AIM OF THE EXERCISE
In the article on the Chimaev vs. Danis match, at which venue is the RAF 10 event scheduled to take place?

-- BEGIN TEXT SEGMENT --

Dillon Danis Is About to Get Fed to a Wolf
Combat sports has finally answered a question nobody asked but everybody secretly wanted: what happens if you take the internet's most punchable man and put him in a wrestling match against Khamzat "Borz" Chimaev, a man whose nickname is literally the Chechen word for wolf?
On June 13, 2026, at Chaifetz Arena in St. Louis, RAF 10 is going to give us exactly that: Chimaev vs. Danis as the catchweight wrestling main event. And let me be clear about what this is: it is not a competition. It is a public service.
A quick note on the matchup, for the betting men
Let's not insult anyone. Dillon Danis can actually grapple. He's a legitimate BJJ black belt out of the Marcelo Garcia lineage, which is more than the average loudmouth with a verified checkmark can say. In a jiu-jitsu match with friends, on the mats, points on the board, he's dangerous.
This is not that.

-- END TEXT SEGMENT --
-- BEGIN LISTED RECORDS --

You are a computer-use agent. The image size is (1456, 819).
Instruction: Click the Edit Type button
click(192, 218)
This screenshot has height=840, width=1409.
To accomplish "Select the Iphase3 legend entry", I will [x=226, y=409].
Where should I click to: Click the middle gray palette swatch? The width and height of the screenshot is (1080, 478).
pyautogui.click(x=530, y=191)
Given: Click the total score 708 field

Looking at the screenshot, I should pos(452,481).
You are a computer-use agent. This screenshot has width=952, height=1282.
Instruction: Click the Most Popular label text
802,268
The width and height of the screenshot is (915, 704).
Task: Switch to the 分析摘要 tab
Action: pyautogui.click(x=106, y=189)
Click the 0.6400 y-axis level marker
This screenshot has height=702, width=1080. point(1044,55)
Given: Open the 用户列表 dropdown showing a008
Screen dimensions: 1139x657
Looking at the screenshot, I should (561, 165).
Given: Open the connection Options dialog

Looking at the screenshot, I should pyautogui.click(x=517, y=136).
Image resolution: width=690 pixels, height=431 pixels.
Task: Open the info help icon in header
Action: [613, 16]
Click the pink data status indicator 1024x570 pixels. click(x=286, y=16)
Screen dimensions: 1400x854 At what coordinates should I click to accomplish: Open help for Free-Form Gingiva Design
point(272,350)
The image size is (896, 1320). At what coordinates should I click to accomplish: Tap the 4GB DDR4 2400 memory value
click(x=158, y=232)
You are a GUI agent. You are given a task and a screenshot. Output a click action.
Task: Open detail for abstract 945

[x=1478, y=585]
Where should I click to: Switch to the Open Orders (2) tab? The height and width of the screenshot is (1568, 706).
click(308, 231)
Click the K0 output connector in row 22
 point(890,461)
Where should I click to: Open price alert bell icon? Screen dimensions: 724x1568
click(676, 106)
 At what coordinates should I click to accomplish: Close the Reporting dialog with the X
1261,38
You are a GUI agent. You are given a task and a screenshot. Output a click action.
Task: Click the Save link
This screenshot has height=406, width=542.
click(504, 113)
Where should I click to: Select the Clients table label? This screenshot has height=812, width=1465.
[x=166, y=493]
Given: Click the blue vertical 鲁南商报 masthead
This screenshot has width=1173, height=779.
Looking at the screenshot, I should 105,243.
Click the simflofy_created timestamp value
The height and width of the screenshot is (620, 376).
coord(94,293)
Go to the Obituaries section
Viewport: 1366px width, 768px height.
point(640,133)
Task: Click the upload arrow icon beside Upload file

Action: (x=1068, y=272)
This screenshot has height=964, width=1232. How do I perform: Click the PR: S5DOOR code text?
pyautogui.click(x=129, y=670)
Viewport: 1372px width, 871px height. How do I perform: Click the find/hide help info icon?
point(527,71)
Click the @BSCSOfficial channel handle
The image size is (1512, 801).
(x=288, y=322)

-- END LISTED RECORDS --

WORKED SOLUTION
Chaifetz Arena in St. Louis.